Multiple copies of particular nucleic acids often cause an abundance of repeat sequences within a genome. We used Tandem Repeat Finder (TRF, v. 4.09)[24], RepeatMasker (v. 3.3.0)[25], and RepeatProteinMask (v. 3.3.0)[25] to detect and classify different types of repetitive elements by aligning the genome sequence with the Repbase library (v. 17.01)[26]. We performed a RepeatModeler analysis of the de novo library and used RepeatMasker (v. 3.3.0)[25] to categorise the transposable elements (TEs) present in the genome. We identified 127.16 Mb of repeat sequences, which accounted for 20.23% of the assembled genome. We identified 41.31 Mb of DNA TEs that dominants the most (6.52%) of the assembled genome. Structural and functional gene annotations of the assembled genome were predicted using de novo, homolog-based, and PacBio full-length transcriptome-based strategies. The repetitive sequences detected above were masked before the de novo prediction annotations were conducted. We used both Augustus (augustus-3.2.1)[27] and Genscan[28] to formulate de novo predictions, which yielded 38,857 and 38,807 protein-coding genes, respectively.
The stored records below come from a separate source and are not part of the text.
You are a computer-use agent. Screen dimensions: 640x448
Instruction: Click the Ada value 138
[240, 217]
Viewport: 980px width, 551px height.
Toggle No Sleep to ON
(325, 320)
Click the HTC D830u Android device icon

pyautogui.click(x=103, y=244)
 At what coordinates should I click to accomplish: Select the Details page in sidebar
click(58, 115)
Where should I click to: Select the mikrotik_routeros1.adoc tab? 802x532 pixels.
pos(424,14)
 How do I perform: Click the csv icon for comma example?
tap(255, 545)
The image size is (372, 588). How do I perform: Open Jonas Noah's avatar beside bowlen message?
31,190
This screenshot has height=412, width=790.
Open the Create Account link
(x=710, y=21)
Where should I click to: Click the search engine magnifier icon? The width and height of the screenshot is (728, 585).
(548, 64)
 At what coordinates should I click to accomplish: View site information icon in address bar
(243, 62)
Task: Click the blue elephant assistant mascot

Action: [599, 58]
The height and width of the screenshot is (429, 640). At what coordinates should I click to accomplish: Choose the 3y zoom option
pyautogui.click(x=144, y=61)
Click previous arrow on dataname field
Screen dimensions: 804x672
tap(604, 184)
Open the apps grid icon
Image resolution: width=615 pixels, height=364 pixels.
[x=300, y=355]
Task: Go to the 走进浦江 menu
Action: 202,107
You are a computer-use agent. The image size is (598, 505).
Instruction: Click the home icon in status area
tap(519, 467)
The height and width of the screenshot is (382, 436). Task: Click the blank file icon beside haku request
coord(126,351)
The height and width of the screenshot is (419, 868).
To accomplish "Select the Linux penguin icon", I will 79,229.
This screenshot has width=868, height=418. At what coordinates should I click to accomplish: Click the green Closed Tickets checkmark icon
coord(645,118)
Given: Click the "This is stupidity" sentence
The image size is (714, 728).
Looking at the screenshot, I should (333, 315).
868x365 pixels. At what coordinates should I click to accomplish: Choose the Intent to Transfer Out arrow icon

The protein sequences of closely related fish species, including Danio rerio (26193), Gadus morhua (20084), Gasterosteus aculeatus (20772), Oreochromis niloticus (26763), Oryzias latipes (19671), Takifugu rubripes (18507), Tetraodon nigroviridis (19583), and Xiphophorus maculatus (20379), were downloaded from Ensembl[29] to facilitate homolog-based gene predictions. All the protein sequences were mapped to the yellow drum genome using the Basic Local Alignment Search Tool All (BLASTALL). We predicted 23,119 genes based on the PacBio full-length transcriptomic data, which we then used in transcriptome-based annotations. After this, we integrated the results of the de novo predictions, homology-based annotations, and transcriptome-based annotations using GLEAN[30], to obtain a dataset that contained 27,069 protein-coding genes. Next, we compared the number of genes, gene length, coding DNA sequence (CDS) length, exon length, and intron length distributions with those of other teleost fish species (Fig. 2).

Fig. 2

Number of orthologous genes in N. albiflora and 11 other species.

Number of orthologous genes in N. albiflora and 11 other species. Among the protein-coding genes, 93.89% had homologs in protein databases, including Swissprot (release-2017_09) and TrEMBL (release-2017_09), which were classified into functional categories based on the InterproScan[31] and Kyoto Encyclopedia of Genes and Genomes (KEGG)[32] pathway databases, as well as the Gene Ontology (GO) database[33] (Table 2). Fisher’s exact tests were used to test for over-represented among functional categories in GO term enrichment. Multiple tests were done by using FDR (false discovery rate) correction to adjust the P-values.

Table 2

Annotation of protein-coding genes in the yellow drum.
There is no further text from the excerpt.